Faulty voting gear clouds Obama's S.Carolina win
Despite some concerns on the eve of the poll, state officials went ahead with touch-screen voting machines.
Critics say they are unreliable. But election officials claim it's not the machines that are at fault but the people using them. They say human error accounts for any problems that have arisen.
A study conducted by researchers in Ohio suggests the South Carolina voting machines can be corrupted with magnets or handheld electronic devices.
Duncan Buell, computer science professor at the University of South Carolina, says this is like taking a very sensitive document, locking it in a safe, and then painting the combination to the safe outside on it.
State Election Commission spokesman says training is a major issue with the new machines. He cited an incident last week during the Republican primary in South Carolina where about 90 per cent of the machines in one county malfunctioned on election day.

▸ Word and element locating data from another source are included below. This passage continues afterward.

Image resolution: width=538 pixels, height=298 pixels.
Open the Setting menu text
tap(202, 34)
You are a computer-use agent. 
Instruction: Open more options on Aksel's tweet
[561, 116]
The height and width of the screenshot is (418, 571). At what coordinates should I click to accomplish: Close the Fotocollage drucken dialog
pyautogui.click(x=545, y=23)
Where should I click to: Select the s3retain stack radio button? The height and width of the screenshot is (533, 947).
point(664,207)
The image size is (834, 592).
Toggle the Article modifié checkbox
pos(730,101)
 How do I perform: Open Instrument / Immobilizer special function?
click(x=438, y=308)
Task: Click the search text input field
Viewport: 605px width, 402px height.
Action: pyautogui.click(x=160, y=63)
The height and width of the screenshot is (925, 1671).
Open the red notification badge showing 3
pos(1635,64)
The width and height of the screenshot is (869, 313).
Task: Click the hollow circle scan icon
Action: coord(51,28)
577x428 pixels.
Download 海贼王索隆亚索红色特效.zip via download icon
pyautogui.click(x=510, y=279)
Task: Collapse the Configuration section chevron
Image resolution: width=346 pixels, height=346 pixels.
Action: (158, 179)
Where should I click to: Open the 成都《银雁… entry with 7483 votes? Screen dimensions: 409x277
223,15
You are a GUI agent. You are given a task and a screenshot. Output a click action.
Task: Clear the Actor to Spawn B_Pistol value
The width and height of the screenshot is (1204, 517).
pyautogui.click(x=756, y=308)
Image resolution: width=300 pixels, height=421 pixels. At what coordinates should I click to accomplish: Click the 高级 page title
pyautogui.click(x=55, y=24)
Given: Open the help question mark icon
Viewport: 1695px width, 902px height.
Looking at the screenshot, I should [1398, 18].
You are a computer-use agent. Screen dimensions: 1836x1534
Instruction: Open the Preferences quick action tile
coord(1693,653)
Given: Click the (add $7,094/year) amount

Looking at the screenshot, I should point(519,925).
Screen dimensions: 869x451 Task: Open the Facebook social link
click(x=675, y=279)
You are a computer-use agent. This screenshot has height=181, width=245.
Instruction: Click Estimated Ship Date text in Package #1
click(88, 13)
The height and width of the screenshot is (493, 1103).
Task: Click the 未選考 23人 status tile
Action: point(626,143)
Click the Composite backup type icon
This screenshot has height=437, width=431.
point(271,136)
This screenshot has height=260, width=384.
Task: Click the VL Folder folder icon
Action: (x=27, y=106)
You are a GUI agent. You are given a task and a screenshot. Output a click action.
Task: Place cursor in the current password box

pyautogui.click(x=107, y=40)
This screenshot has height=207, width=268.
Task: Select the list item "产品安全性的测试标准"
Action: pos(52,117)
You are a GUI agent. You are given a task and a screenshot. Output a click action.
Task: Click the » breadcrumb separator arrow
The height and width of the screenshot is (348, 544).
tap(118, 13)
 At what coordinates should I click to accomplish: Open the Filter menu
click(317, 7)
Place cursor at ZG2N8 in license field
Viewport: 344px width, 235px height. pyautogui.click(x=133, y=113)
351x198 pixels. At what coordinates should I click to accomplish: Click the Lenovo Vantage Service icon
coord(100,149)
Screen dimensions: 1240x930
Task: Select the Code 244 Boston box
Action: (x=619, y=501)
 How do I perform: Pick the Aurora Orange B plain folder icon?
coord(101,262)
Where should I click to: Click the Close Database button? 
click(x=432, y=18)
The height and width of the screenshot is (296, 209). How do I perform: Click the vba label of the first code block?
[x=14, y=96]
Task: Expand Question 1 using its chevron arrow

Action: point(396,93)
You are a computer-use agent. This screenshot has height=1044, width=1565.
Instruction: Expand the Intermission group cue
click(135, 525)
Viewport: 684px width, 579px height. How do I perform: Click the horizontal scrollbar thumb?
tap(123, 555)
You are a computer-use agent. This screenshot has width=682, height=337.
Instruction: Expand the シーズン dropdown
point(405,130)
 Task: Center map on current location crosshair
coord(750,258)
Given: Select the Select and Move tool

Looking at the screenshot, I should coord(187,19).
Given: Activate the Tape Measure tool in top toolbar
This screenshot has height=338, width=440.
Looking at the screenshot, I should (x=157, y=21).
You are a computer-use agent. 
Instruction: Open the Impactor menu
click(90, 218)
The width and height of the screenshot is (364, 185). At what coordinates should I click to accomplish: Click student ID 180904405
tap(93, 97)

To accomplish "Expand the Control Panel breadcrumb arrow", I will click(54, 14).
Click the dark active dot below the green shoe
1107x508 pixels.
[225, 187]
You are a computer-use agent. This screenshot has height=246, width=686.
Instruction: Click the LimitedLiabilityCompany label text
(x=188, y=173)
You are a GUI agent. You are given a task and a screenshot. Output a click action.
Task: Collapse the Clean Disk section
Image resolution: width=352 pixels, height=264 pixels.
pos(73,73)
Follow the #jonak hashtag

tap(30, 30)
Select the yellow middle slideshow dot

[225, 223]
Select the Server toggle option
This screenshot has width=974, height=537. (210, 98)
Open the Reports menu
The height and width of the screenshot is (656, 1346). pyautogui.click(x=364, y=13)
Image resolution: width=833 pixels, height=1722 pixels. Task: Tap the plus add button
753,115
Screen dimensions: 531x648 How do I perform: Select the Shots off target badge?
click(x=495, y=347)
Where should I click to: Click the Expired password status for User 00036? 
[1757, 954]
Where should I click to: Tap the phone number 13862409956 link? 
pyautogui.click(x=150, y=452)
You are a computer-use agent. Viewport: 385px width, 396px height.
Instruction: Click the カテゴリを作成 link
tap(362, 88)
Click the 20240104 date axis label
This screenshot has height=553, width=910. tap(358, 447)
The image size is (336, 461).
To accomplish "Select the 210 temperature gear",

“What happened there was that the clear & test procedure was not performed,” Chris Whitmire said.
But Professor Buell says this may be an indication that the entire process is too complex.
“If you are going to have this kind of event, you’d better make absolutely sure your process is simple. And it seems to me it's not simple enough to be fail-safe,” he said.
Following the 2000 presidential election controversy in Florida involving punch-card ballots, the U.S. Congress passed legislation allocating money to switch to an electronic voting system.
But concerns remain, and as Professor Buell says, if not addressed on the primary level, this could become a real problem at the presidential election in November.